------ Extracted material

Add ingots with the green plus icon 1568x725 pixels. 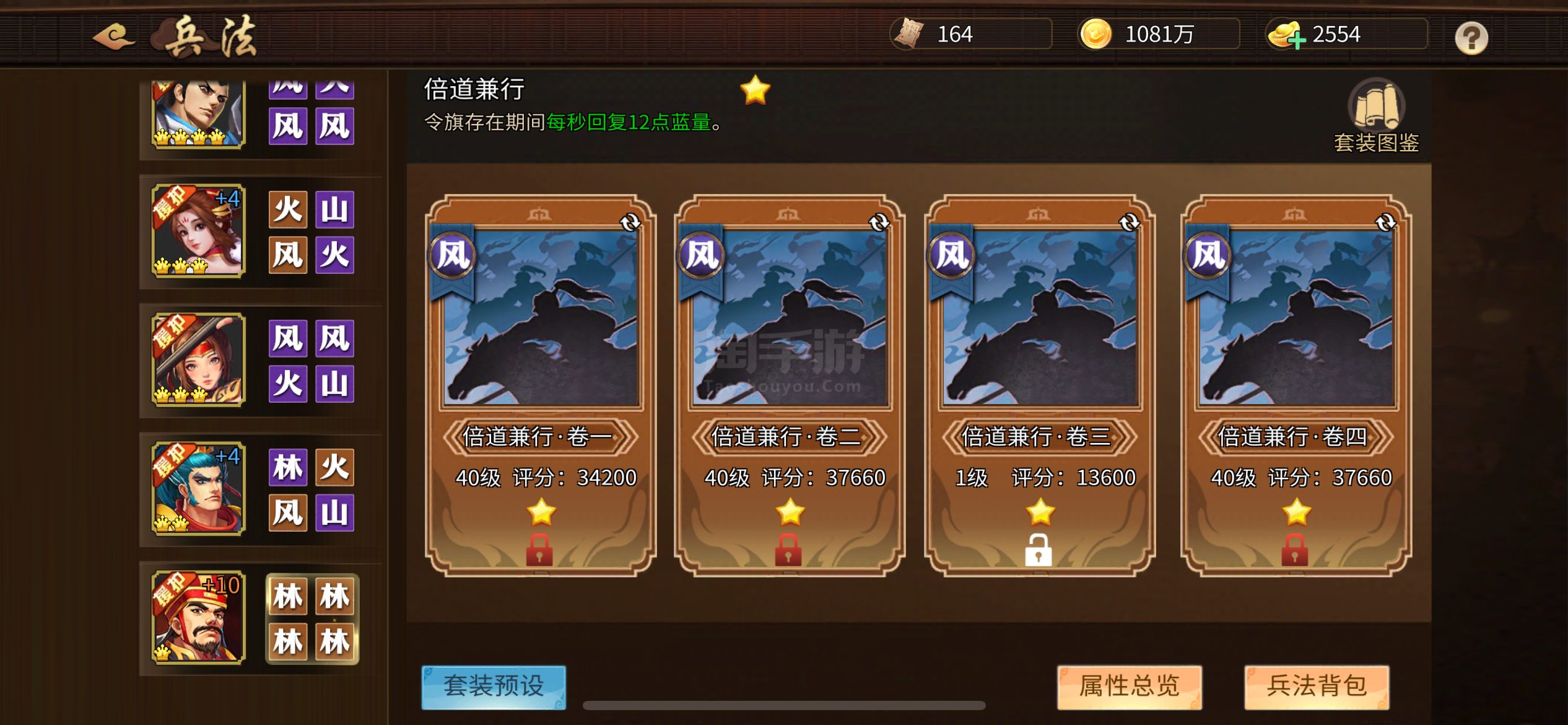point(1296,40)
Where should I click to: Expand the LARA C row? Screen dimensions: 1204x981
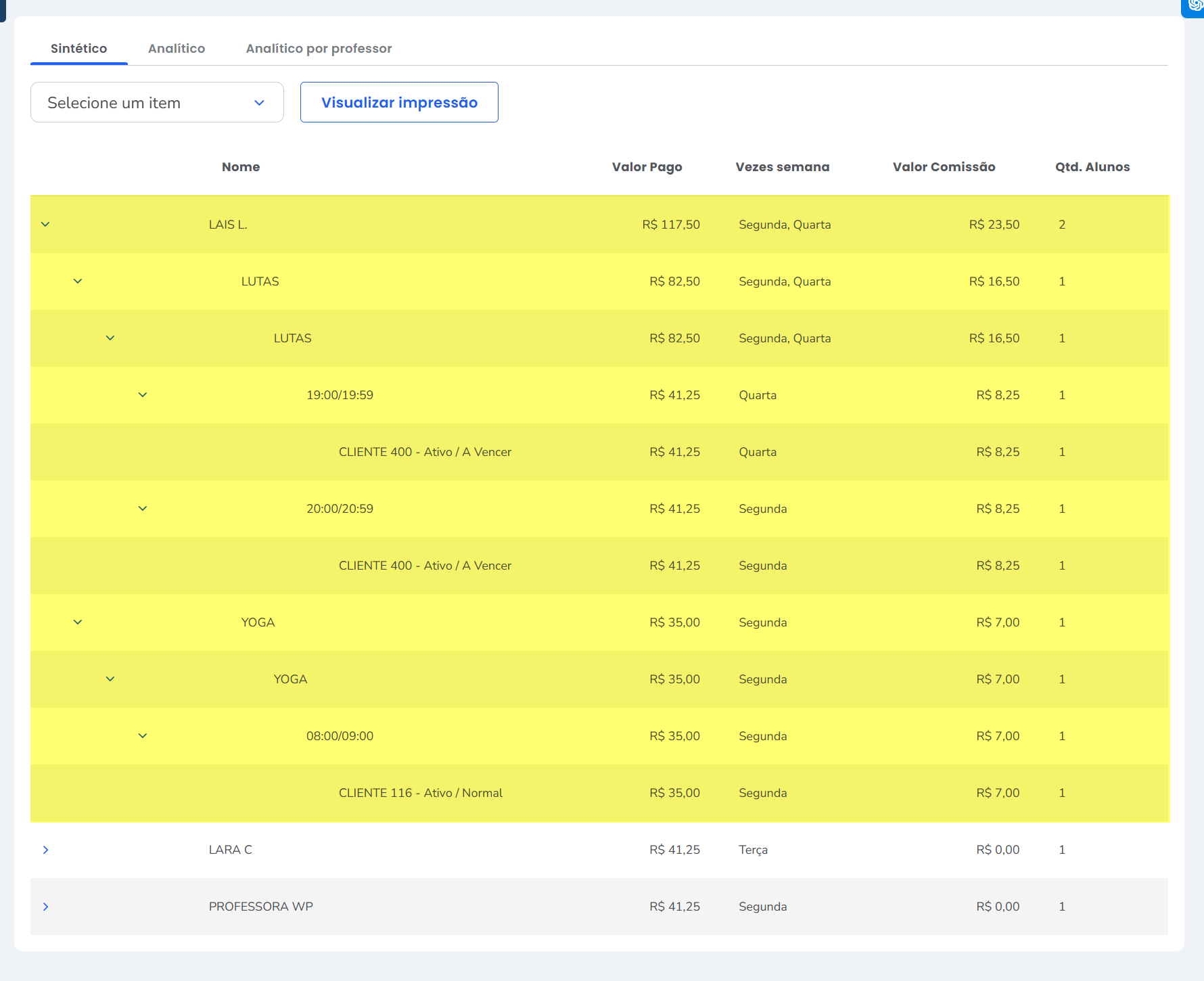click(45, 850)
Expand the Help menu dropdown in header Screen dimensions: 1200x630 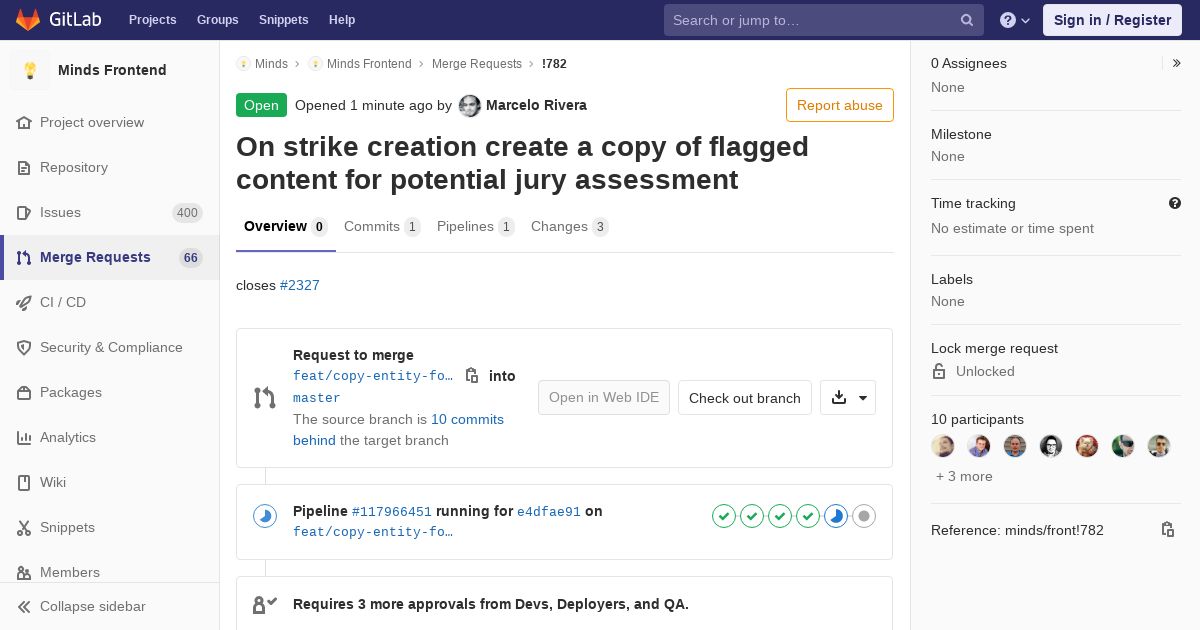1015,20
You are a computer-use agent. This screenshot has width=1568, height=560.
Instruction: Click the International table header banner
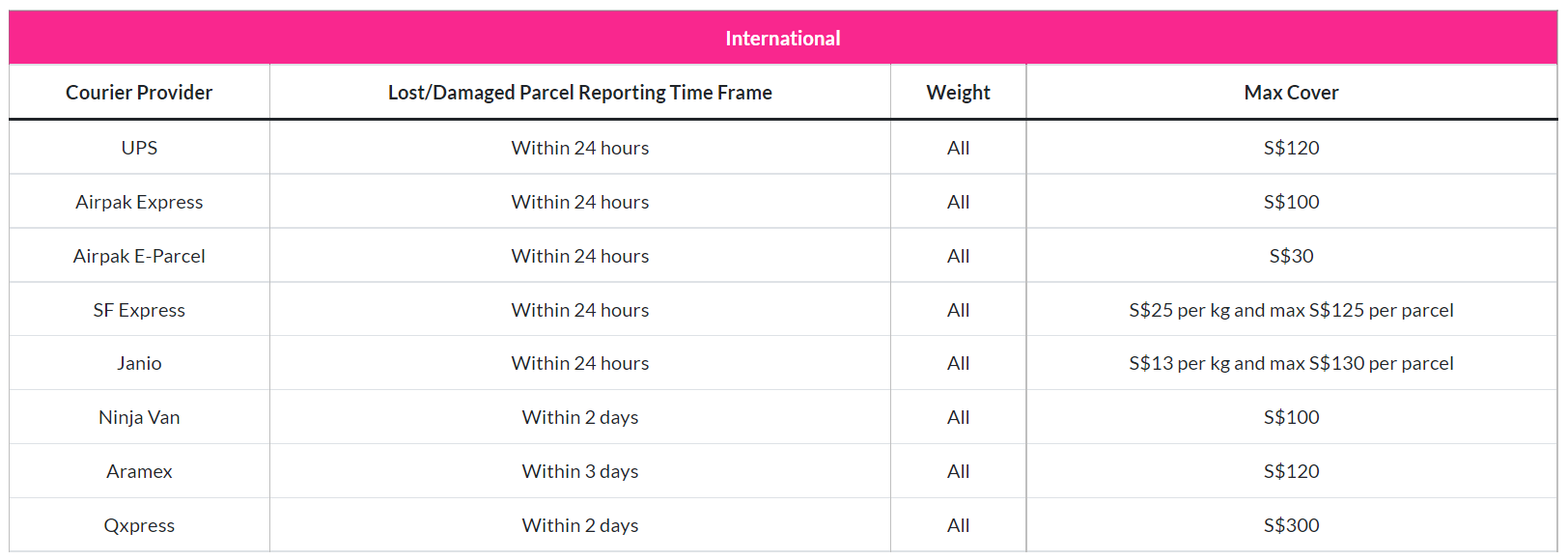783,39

------------
------ Extracted material

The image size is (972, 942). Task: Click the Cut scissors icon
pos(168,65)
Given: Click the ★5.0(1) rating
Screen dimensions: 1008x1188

------------
------ Extracted material

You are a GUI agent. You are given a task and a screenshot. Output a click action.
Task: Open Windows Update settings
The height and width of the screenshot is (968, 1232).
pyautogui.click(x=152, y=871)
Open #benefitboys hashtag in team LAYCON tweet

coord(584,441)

------------

_Work task_.
From the entries, give the number of lines where the string "agent" is found, and nothing else.

_Response to this task_.
2